◆ Activity
Count the lines in the records below that contain the word "field", and reply with only that number.

((

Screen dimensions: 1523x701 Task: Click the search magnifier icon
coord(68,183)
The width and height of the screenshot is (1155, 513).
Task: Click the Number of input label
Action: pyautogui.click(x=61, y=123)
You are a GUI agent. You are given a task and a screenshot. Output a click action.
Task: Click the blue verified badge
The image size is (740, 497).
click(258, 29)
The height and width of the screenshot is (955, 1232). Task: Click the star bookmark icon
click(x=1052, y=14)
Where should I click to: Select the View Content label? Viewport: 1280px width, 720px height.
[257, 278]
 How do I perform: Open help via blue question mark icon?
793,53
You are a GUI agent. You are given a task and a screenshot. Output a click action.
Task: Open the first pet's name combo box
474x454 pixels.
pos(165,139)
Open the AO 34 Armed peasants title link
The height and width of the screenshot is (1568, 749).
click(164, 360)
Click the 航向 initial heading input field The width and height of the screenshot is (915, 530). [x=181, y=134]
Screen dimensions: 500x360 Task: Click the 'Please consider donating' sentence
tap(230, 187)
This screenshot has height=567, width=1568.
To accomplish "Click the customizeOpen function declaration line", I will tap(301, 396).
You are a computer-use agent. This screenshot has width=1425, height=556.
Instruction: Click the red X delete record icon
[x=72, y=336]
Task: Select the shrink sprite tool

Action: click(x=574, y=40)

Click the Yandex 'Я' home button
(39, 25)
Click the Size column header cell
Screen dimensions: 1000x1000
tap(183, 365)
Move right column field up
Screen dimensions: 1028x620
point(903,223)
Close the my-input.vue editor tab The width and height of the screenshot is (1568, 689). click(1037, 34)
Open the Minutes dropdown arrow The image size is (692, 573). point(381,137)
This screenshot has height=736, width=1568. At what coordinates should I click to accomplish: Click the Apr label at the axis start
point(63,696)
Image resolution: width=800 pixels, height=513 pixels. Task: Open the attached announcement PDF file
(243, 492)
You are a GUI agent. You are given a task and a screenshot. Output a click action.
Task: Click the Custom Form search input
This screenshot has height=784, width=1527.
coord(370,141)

))

◆ Reply to the task
2